DATA PROVIDED:
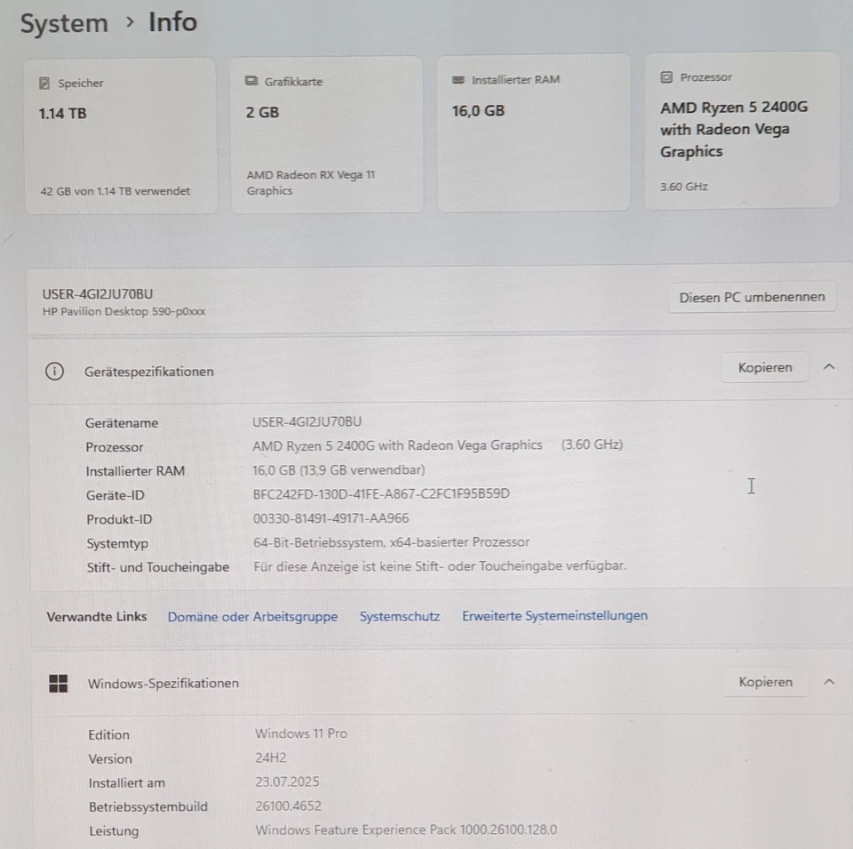
Task: Click the Grafikkarte icon on the graphics card
Action: [x=250, y=80]
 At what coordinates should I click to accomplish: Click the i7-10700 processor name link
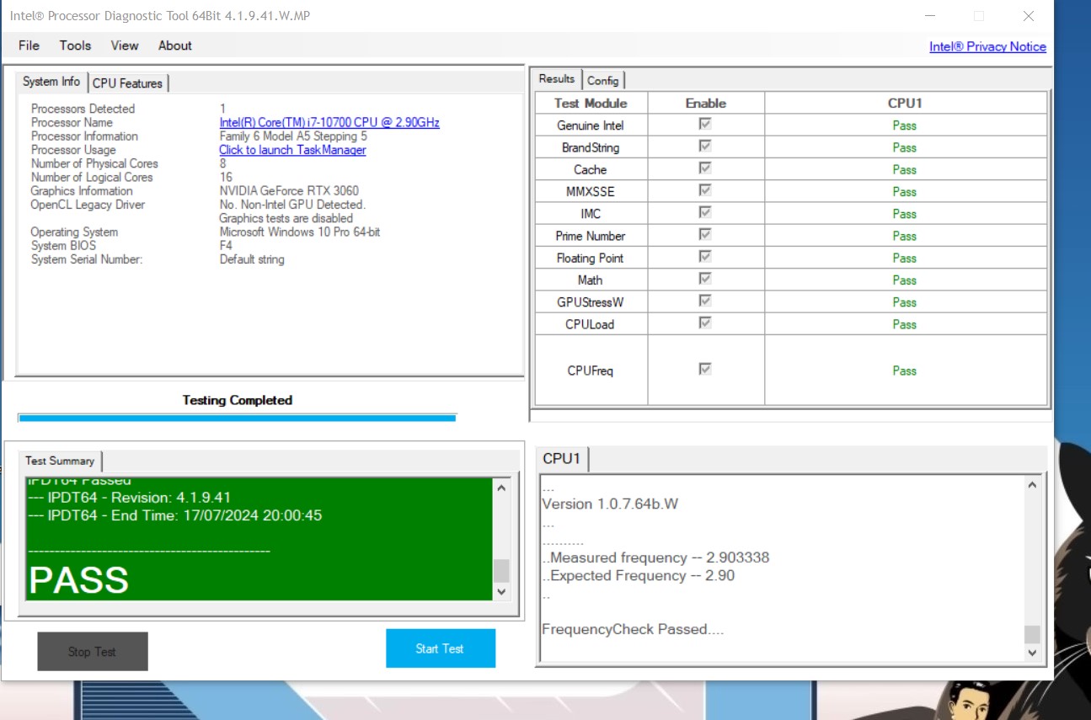(x=329, y=122)
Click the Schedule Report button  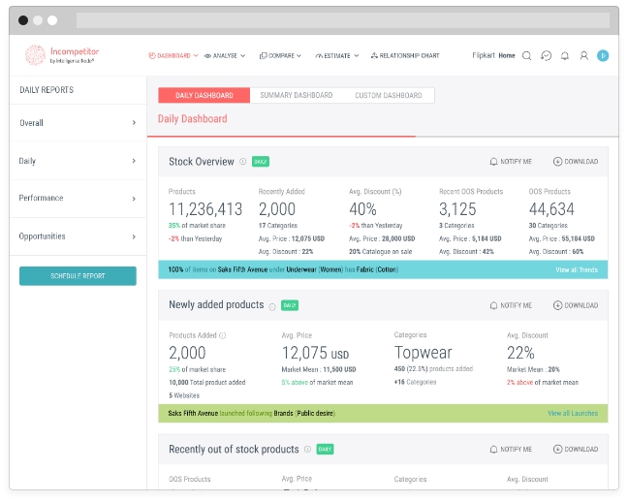(78, 276)
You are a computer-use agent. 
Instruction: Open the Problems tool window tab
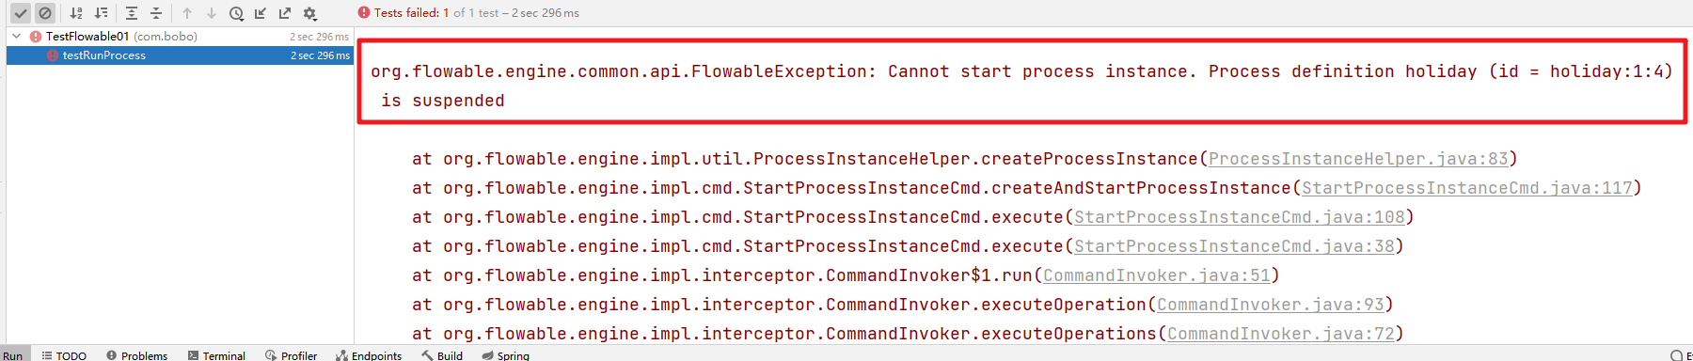pos(136,355)
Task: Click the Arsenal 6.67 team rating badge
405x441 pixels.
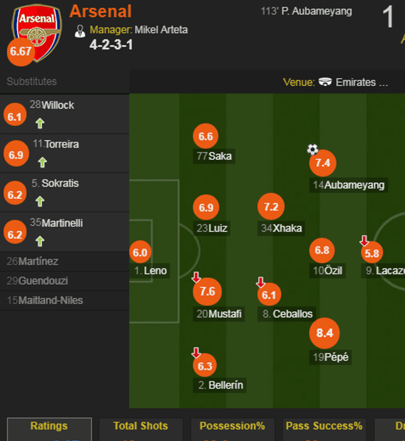Action: coord(21,52)
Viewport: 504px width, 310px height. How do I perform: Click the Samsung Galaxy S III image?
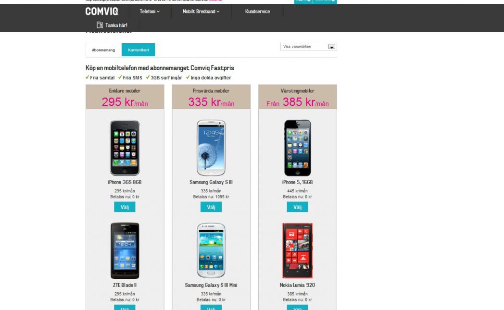(x=211, y=148)
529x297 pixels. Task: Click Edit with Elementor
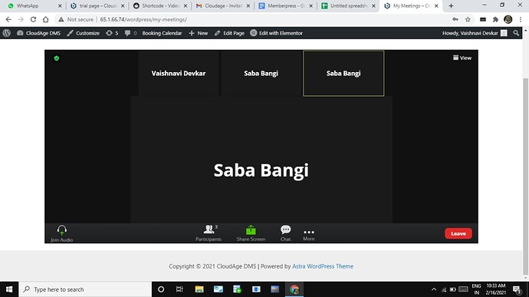[276, 33]
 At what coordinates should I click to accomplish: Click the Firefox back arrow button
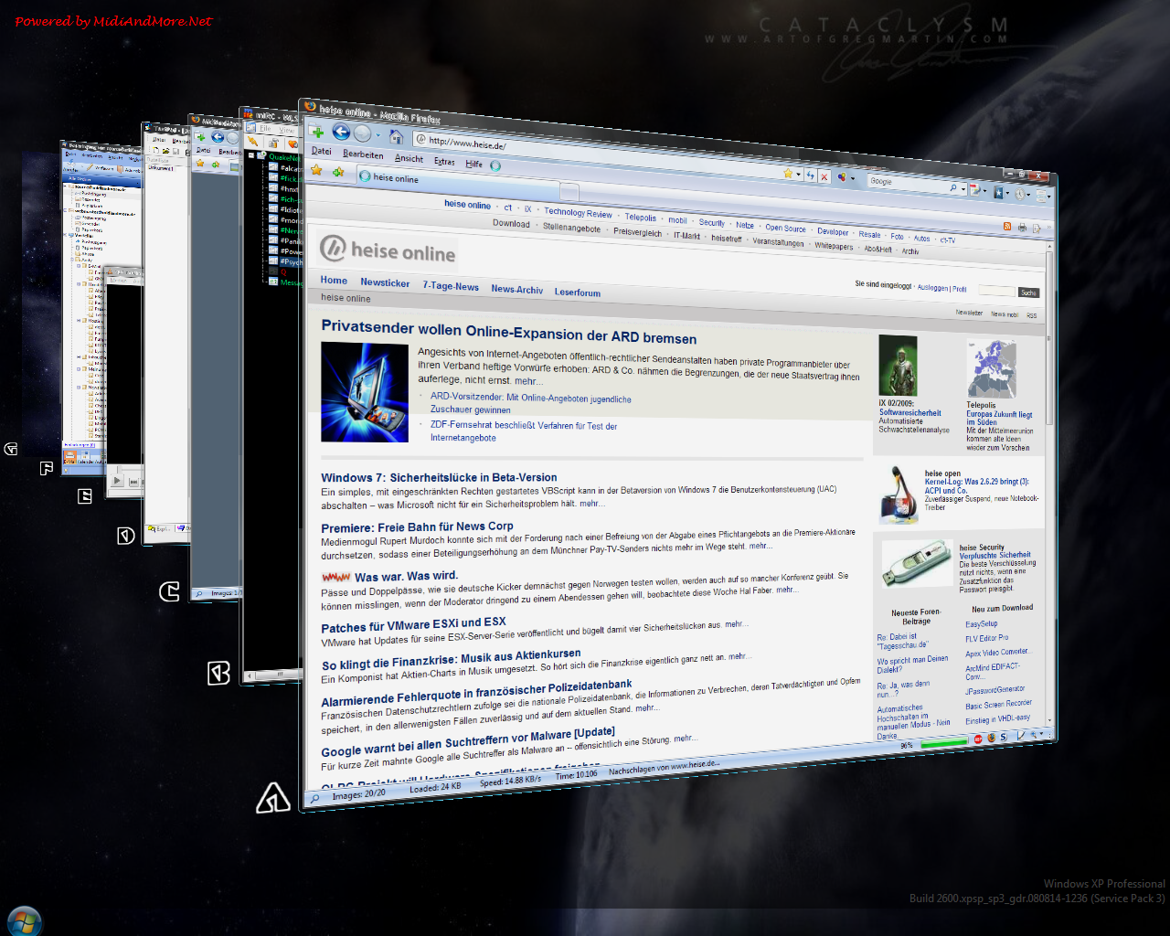[341, 133]
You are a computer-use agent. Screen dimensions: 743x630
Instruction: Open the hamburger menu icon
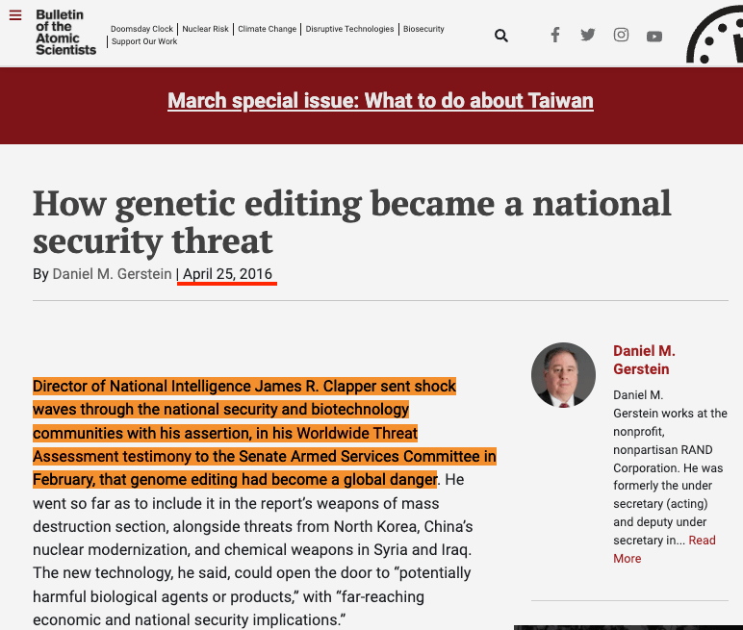click(15, 15)

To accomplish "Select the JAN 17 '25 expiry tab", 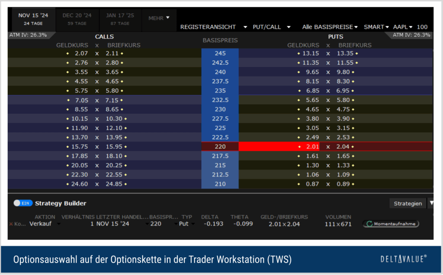I will (120, 19).
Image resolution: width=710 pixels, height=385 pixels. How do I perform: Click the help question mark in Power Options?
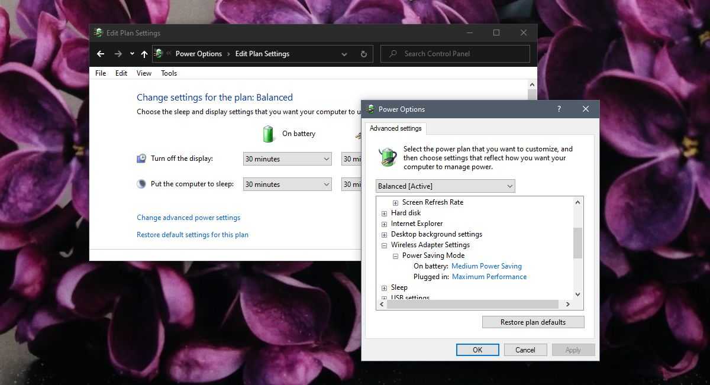tap(559, 109)
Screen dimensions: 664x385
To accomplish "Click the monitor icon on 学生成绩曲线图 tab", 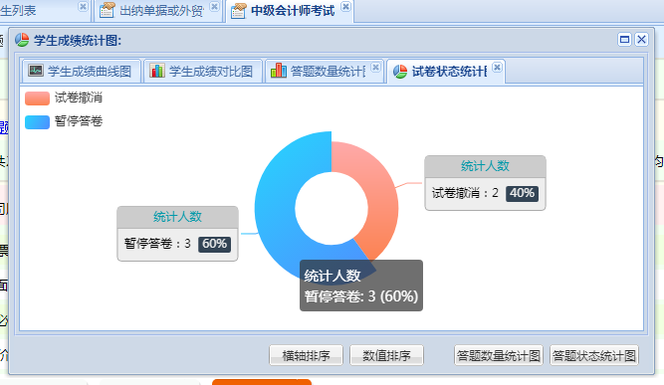I will [x=36, y=71].
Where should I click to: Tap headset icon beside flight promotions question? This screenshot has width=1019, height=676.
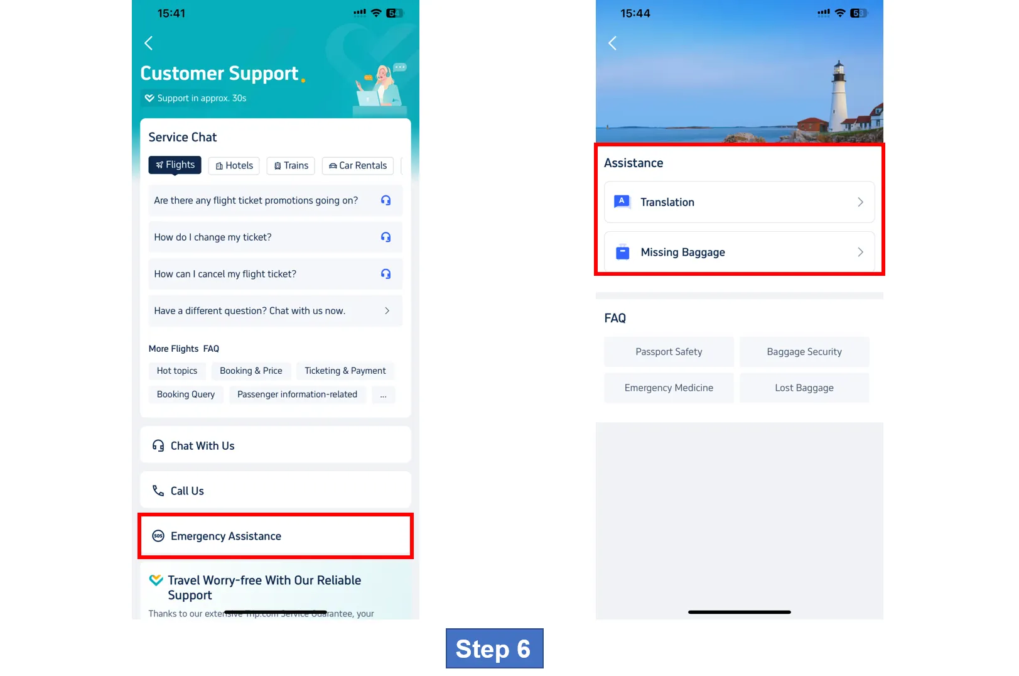tap(385, 200)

EXERCISE: Among the lines above, which hold the word "dimensions"? Report each one.

EXERCISE RESULT:
You are a computer-use agent. Screen dimensions: 743x630
Screen dimensions: 664x385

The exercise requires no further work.